In an MV Times April Fools’ feature from 2016, John Alley wrote that “the next day [Howes] would be at Alley’s saying, ‘Well, it looks like spring is coming early this year!’ and he’d carry on about his daffodils to anyone within earshot.”

One day, when Alley was cleaning out the Howes House basement years after Howes had passed away, he found the fake daffodils in an old brown paper bag. 

“So from that point on, I would go out at night on March 31 and plant Joe’s daffodils. People could never figure out where they were coming from, and I didn’t tell them. And I did it every year for a good 10 or 12 years.”

Bowker recalled looking out the window of Howes House one April Fools’ Day, and seeing a man come by to try and pick one of the daffodils in front of the building.

“He was sort of looking around to see if anybody was paying attention to him, and because the flowers were singles, he pulled up what he thought was a real daffodil,” Bowker laughed. “Then he looked around again, and was too embarrassed to put it back in the ground when he realized they were metal stems. He just kind of walked off quickly and took the daffodil.”

For 35 years, Bowker has planted the April Fools’ flowers out front for people to laugh at and be tricked by. 

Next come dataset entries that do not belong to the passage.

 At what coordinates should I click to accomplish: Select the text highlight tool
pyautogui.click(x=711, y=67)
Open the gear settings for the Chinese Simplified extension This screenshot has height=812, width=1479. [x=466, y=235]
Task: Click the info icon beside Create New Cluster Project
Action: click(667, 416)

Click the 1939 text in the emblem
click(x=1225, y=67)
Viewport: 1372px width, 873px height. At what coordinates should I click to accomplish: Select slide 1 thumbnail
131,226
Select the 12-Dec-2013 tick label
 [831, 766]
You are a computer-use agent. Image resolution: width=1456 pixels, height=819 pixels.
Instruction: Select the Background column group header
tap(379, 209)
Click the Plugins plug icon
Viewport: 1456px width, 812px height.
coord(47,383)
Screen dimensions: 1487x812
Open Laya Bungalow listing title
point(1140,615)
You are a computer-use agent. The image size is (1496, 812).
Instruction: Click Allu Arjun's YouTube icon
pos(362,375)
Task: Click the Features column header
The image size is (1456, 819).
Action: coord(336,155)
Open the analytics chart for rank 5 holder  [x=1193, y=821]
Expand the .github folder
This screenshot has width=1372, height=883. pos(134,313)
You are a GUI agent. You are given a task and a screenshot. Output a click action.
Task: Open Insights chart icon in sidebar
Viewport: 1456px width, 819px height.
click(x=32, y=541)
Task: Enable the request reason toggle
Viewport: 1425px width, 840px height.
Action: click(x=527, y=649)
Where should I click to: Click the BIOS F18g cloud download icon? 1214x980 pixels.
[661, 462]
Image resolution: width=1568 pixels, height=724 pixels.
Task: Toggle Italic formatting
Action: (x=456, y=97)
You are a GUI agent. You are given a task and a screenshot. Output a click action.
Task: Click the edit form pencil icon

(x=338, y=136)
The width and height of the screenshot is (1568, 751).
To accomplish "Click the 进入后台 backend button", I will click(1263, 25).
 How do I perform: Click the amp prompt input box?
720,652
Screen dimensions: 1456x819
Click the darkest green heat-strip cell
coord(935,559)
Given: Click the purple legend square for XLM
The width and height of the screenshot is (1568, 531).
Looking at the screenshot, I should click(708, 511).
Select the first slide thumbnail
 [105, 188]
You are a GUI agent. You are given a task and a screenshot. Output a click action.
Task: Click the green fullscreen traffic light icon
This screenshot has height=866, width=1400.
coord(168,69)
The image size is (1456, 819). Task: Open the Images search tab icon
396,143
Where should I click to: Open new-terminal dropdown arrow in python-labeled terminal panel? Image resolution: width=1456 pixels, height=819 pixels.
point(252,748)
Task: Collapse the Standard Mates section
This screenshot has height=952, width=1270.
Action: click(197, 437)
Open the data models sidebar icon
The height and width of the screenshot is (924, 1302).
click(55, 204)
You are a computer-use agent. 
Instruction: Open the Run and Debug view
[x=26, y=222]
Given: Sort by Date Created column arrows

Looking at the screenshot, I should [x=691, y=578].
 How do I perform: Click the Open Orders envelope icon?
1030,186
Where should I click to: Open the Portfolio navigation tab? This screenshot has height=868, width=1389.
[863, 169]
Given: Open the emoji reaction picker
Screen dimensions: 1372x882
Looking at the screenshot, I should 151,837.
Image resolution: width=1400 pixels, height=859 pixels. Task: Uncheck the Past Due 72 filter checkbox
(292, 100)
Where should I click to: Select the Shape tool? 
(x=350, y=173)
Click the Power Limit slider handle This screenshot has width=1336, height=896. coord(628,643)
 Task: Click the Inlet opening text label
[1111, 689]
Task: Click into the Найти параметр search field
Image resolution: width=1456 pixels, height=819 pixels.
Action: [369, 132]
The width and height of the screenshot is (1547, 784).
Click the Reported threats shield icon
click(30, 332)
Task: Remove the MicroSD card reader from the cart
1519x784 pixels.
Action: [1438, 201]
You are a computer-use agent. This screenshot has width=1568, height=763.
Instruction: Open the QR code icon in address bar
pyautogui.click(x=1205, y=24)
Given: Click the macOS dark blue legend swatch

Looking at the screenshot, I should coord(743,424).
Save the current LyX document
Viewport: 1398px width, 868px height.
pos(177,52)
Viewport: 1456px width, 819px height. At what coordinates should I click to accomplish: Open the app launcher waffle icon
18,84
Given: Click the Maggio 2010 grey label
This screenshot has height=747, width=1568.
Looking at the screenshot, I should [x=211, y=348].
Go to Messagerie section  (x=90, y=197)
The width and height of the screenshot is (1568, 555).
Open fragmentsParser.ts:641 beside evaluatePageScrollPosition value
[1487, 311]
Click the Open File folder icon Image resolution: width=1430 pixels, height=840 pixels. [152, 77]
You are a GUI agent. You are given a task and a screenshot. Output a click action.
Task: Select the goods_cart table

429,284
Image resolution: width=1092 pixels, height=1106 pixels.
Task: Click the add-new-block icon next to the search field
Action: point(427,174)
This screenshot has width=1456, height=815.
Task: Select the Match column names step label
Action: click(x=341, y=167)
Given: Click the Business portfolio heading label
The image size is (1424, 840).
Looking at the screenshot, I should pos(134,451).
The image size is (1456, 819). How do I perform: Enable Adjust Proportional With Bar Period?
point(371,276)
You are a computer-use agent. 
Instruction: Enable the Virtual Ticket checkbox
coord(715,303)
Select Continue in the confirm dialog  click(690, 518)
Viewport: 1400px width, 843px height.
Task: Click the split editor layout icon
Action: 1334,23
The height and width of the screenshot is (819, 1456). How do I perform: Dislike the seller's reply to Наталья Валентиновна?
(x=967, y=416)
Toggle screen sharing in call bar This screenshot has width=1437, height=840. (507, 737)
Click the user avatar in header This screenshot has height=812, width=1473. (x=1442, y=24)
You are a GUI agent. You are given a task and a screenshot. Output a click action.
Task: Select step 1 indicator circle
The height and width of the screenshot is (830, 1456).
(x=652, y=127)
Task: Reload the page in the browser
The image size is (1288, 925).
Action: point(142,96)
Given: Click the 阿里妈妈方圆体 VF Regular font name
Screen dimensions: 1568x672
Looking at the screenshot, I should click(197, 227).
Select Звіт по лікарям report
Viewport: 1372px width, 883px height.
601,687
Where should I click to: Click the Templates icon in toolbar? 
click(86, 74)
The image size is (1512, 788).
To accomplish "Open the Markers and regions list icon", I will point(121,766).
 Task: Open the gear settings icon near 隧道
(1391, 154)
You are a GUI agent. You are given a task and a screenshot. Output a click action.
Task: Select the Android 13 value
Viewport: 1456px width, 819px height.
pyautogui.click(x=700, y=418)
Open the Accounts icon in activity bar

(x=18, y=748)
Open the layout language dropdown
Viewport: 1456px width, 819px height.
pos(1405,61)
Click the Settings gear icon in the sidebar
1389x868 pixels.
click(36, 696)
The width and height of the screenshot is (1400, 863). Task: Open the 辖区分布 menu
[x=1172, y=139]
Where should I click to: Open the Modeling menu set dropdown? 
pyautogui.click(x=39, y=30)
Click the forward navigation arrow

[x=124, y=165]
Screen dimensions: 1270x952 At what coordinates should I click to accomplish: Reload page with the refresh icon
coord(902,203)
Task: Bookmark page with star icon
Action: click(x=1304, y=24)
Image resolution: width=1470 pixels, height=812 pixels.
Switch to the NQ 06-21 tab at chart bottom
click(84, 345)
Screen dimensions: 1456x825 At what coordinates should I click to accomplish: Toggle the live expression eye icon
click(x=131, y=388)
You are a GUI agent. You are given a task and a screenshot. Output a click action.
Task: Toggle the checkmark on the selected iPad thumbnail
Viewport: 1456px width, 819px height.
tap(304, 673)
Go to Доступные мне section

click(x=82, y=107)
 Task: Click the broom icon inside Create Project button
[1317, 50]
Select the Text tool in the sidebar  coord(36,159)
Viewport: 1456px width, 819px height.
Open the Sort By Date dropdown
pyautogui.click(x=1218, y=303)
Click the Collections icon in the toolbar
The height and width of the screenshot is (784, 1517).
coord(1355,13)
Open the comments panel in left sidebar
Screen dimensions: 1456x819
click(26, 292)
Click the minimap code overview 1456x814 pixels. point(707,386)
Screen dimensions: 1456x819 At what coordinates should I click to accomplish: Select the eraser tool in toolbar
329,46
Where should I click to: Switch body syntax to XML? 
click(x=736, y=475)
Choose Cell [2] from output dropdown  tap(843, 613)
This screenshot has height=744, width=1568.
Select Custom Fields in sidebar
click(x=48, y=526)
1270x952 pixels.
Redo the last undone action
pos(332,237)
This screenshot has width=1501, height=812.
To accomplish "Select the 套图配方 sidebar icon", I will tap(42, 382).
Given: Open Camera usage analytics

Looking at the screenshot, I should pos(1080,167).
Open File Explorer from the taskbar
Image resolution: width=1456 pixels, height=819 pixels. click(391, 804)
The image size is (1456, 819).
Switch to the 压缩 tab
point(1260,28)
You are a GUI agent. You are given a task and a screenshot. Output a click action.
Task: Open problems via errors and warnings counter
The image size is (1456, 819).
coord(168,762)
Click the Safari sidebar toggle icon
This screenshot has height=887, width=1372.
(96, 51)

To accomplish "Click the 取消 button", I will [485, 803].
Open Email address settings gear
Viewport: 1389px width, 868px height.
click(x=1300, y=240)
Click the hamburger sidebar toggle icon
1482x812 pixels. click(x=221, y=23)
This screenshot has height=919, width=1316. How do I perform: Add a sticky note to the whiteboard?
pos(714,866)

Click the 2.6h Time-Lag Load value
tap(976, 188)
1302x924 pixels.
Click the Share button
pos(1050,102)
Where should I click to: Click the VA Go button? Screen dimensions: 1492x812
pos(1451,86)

“I guess this was [Howes’] own funny way of celebrating April Fools’ Day. People say, ‘Oh look, the daffodils are blooming so early this year,’ because they don’t know about the joke,” Bowker said.

1 COMMENT

  1. An interesting distinction of Vineyard climatology is the different temperature zones all around the Island. That Howes found it appropriate to set fake daffodils in West Tisbury would not have the same affect in Vineyard Haven since daffodils bloomed more than a week ago in the Vineyard Haven highlands of Franklin Street.